Algebra is the next level up from Arithmetic where numbers are replaced by letters and where the real language of maths is developed, creating formulae where the letters are used to stand for numbers. The formula for the volume of a cone (1/3 πr²h) is algebra.

Before I attempt the formula for a cone, I'll start with a similar problem but which is simpler which will demonstrate the techniques used for finding the formula of a cone.

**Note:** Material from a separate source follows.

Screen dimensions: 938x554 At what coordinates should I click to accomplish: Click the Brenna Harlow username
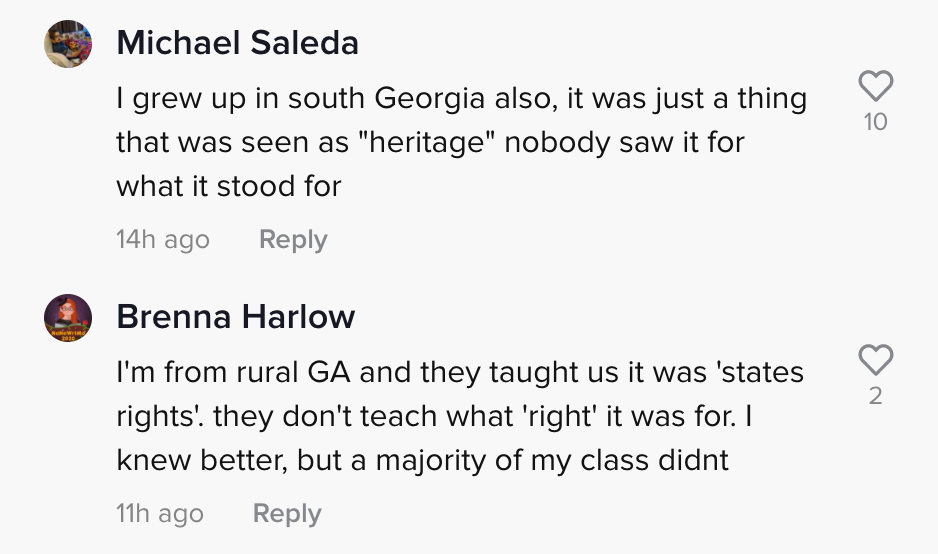pos(236,317)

Suppose you have lots of unit cubes (that is a cube where every edge is 1 unit long); you can build a pyramid where every layer is a square (made up of the cubes):

- layer 1 (the top layer) has 1 cube
- layer 2 (on which layer 1 sits) is a 2 by 2 square with 2² = 4 cubes
- layer 3 (on which layer 2 sits) is a 3 by 3 square with 3² = 9 cubes

The volume is simply the sum of the number of cubes:

- 1 layer: volume = 1² = 1
- 2 layers: volume = 1² + 2² = 1 + 4 = 5
- 3 layers: volume = 1² + 2² + 3³ = 1 + 4 + 9 = 14
- 4 layers: volume = 1² + 2² + 3² + 4² = 1 + 4 + 9 + 16 = 30
- n layers: volume = 1² + 2² + 3² + … + n² = ???

To find the volume for n layers we would need a formula; so can we find one?

Given any sequence of numbers it is possible to find a formula so that when the number of a term is put in to it the value of the term comes out. (When given a sequence to find the next number, you can create a formula using the numbers given to give any next number you want.)

Looking at the values above, they can be written as ordered pairs; (1, 1), (2, 5), (3, 14), (4, 30). These look like points on a graph, so we are looking for a formula of the form "volume = an³ + bn² + cn + d" (Isaac newton back in the 17th century did lots of investigation into this). So let's find the formula:

We can create four simultaneous equations relating a, b, c, and d by substituting the values of n and the volumes of those pyramids, and solve them:

- a×1³ + b×1² + c×1 + d = 1 → a + b + c + d = 1
- a×2³ + b×2² + c×2 + d = 5 → 8a + 4b + 2c + d = 5
- a×3³ + b×3² + c×3 + d = 14 → 27a + 9b + 3c + d = 14
- a×4³ + b×4² + c×4 + d = 30 → 64a + 16b + 4c + d = 30
- Subtract (1) from (2): 8a - a + 4b - b + 2c - c + d - d = 5 - 1 → 7a + 3b + c = 4
- Subtract (1) from (3): 26a + 8b + 2c = 13
- Subtract (1) from (4): 63a + 15b + 3c = 29
- Subtract 2×(5) from (6): 12a + 2b = 5
- Subtract 3×(5) from (7): 42a + 6b = 17
- Subtract 3×(8) from (9): 6a = 2

Substitute a in (8): 12×1/3 + 2b = 5 → 2b = 1 → b = 1/3

Substitute a and b in (5): 7×1/3 + 3×1/2 + c = 4 → c = 4 - (14/6 + 9/6) = 24/6 - 23/6 = 1/6

Substitute a, b and c in (1): 1/3 + 1/2 + 1/6 + d = 1 → d = 1 - (2/6 + 3/6 + 1/6) = 1 - 1 = 0

Thus the formula is:

volume = 1/3 × n³ + 1/2 × n² + 1/6 × n

(This can be rearranged into 1/6 × n × (2n + 1) × (n + 1) which is the form most often given as the sum of the first n squares, which is what this is.)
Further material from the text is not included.